◆ Instructions for the task: Please return the methods passage below, on delayed type hypersensitivity and serum antibody measurement, word for word and in full.

◆ Page excerpt:
══════

Determination of delayed type hypersensitivity
Three weeks after the primary s.c. OVA immunization, the mice were challenged with intradermal injection of 20 μg OVA in 10 μl PBS in one ear, and 20 μg HSA in 10 μl PBS in the other (Table 1). The ear thickness was measured before and 24 h after challenge with micrometer calipers (Oditest, Kroplin, Hessen, Germany). To control trauma effects, we confirmed that PBS injection caused no mesaureable increase of ear thickness after 24 h.
Blood samples and serum antibody determinations
Blood was collected by heart puncture. Specific IgG, IgA, and IgM serum antibody levels were measured by enzyme-linked immunosorbent assay (ELISA). Microtiter plates were coated with OVA (5 μg/ml, Grade V, Sigma) or HSA (5 μg/ml, Grade V, Sigma) in PBS and then incubated overnight at room temperature. No blocking procedure was necessary. Serum samples diluted in PBS-Tween (0.05%) in threefold steps were added for incubation overnight at room temperature. Next, the plates were incubated for 3 h with biotinylated Abs including monoclonal rat anti-mouse IgG1 (1/10 000; Zymed, San Francisco, CA, USA), polyclonal rat anti-mouse IgG2a (1/10 000; Southern Biotechnology, Birmingham, AL, USA), monoclonal rat anti-mouse IgG2b (1/10 000; Southern), monoclonal rat anti-mouse IgG3 (1/10 000; Southern), monoclonal rat anti-mouse IgM (1/10 000; Southern), or polyclonal rabbit anti-mouse IgA (1/6000; Zymed). Streptavidin-conjugated alkaline phosphatase was added and the enzyme activity was visualized with p-nitrophenyl phosphate substrate (Sigma). Absorbance was measured with a spectrophotometer at 405 nm. Hyperimmune mouse sera were used to construct standard curves to calculate arbitrary ELISA units in individual serum samples.

══════

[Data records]

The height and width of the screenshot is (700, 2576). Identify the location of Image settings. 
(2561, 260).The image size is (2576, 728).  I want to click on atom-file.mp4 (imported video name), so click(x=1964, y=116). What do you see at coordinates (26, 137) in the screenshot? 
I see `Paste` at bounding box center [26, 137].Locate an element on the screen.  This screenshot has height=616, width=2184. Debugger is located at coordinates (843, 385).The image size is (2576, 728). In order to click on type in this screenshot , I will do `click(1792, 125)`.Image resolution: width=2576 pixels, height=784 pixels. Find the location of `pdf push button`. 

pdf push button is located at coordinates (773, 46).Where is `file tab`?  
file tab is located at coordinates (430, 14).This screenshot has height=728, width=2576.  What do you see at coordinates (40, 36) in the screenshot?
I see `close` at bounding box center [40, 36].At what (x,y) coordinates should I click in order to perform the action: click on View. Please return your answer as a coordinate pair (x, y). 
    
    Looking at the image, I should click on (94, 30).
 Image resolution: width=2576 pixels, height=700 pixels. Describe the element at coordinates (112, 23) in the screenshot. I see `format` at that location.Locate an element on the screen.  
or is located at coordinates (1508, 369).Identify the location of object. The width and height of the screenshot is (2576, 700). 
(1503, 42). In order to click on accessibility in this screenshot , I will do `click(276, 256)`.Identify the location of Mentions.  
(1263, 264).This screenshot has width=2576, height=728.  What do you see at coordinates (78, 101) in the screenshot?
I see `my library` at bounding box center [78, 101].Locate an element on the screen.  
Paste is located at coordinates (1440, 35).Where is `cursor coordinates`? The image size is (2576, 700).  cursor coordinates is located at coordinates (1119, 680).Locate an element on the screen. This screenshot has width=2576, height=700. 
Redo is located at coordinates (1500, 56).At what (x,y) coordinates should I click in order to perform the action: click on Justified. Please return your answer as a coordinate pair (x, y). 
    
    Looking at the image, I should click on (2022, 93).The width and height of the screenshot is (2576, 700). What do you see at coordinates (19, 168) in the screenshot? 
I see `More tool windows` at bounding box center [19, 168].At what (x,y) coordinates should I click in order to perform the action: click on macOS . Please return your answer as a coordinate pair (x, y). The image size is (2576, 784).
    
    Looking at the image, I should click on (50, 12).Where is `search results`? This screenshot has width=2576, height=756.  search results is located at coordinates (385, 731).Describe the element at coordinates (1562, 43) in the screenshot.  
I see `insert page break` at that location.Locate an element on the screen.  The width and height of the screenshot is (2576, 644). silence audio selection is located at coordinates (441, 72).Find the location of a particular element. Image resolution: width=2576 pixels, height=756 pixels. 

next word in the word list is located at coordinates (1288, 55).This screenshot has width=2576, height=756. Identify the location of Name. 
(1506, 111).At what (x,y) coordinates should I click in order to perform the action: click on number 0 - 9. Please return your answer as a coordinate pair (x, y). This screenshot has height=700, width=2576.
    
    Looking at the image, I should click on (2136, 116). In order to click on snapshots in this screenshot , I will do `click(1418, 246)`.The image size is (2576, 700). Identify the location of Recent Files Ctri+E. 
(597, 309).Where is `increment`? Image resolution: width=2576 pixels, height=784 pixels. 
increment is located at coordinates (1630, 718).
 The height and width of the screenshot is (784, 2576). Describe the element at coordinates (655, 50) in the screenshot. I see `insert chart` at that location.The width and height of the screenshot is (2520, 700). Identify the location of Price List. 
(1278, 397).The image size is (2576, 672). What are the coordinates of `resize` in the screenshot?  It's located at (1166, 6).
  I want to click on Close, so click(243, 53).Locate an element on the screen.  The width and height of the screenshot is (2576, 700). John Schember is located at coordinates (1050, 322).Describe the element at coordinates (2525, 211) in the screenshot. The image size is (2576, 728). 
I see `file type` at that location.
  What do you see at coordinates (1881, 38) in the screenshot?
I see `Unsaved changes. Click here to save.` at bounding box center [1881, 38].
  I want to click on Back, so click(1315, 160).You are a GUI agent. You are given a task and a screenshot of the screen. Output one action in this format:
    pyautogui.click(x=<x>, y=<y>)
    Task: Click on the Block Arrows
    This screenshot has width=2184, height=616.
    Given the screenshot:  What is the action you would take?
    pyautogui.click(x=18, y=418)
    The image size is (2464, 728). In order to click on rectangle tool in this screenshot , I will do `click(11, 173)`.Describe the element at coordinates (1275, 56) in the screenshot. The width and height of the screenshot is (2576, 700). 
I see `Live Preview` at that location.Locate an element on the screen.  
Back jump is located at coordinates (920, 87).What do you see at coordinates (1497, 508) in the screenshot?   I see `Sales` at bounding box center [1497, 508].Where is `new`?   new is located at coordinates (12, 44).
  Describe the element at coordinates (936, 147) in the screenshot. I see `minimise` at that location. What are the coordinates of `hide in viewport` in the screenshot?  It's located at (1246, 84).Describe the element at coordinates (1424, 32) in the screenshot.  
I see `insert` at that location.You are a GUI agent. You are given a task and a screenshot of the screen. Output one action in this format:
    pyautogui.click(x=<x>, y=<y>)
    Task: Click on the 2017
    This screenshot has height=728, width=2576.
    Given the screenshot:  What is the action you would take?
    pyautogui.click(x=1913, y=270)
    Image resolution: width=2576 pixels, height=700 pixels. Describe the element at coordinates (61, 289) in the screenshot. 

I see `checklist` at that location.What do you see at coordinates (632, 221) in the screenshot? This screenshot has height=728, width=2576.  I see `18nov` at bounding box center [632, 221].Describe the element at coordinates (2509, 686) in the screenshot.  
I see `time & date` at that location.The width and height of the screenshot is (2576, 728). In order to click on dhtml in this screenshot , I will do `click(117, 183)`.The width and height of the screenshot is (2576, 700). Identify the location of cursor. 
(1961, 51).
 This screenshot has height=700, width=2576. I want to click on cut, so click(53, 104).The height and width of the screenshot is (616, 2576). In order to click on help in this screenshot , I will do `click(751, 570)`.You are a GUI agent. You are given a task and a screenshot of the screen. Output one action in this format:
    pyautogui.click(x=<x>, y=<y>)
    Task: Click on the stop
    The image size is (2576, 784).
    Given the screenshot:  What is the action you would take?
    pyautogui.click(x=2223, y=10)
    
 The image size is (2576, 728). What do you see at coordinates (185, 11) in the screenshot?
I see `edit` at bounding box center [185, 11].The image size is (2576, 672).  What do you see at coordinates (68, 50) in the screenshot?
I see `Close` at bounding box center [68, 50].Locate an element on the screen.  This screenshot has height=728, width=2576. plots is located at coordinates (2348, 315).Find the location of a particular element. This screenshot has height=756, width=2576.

══════

◆ Task answer:
Determination of delayed type hypersensitivity
Three weeks after the primary s.c. OVA immunization, the mice were challenged with intradermal injection of 20 μg OVA in 10 μl PBS in one ear, and 20 μg HSA in 10 μl PBS in the other (Table 1). The ear thickness was measured before and 24 h after challenge with micrometer calipers (Oditest, Kroplin, Hessen, Germany). To control trauma effects, we confirmed that PBS injection caused no mesaureable increase of ear thickness after 24 h.
Blood samples and serum antibody determinations
Blood was collected by heart puncture. Specific IgG, IgA, and IgM serum antibody levels were measured by enzyme-linked immunosorbent assay (ELISA). Microtiter plates were coated with OVA (5 μg/ml, Grade V, Sigma) or HSA (5 μg/ml, Grade V, Sigma) in PBS and then incubated overnight at room temperature. No blocking procedure was necessary. Serum samples diluted in PBS-Tween (0.05%) in threefold steps were added for incubation overnight at room temperature. Next, the plates were incubated for 3 h with biotinylated Abs including monoclonal rat anti-mouse IgG1 (1/10 000; Zymed, San Francisco, CA, USA), polyclonal rat anti-mouse IgG2a (1/10 000; Southern Biotechnology, Birmingham, AL, USA), monoclonal rat anti-mouse IgG2b (1/10 000; Southern), monoclonal rat anti-mouse IgG3 (1/10 000; Southern), monoclonal rat anti-mouse IgM (1/10 000; Southern), or polyclonal rabbit anti-mouse IgA (1/6000; Zymed). Streptavidin-conjugated alkaline phosphatase was added and the enzyme activity was visualized with p-nitrophenyl phosphate substrate (Sigma). Absorbance was measured with a spectrophotometer at 405 nm. Hyperimmune mouse sera were used to construct standard curves to calculate arbitrary ELISA units in individual serum samples.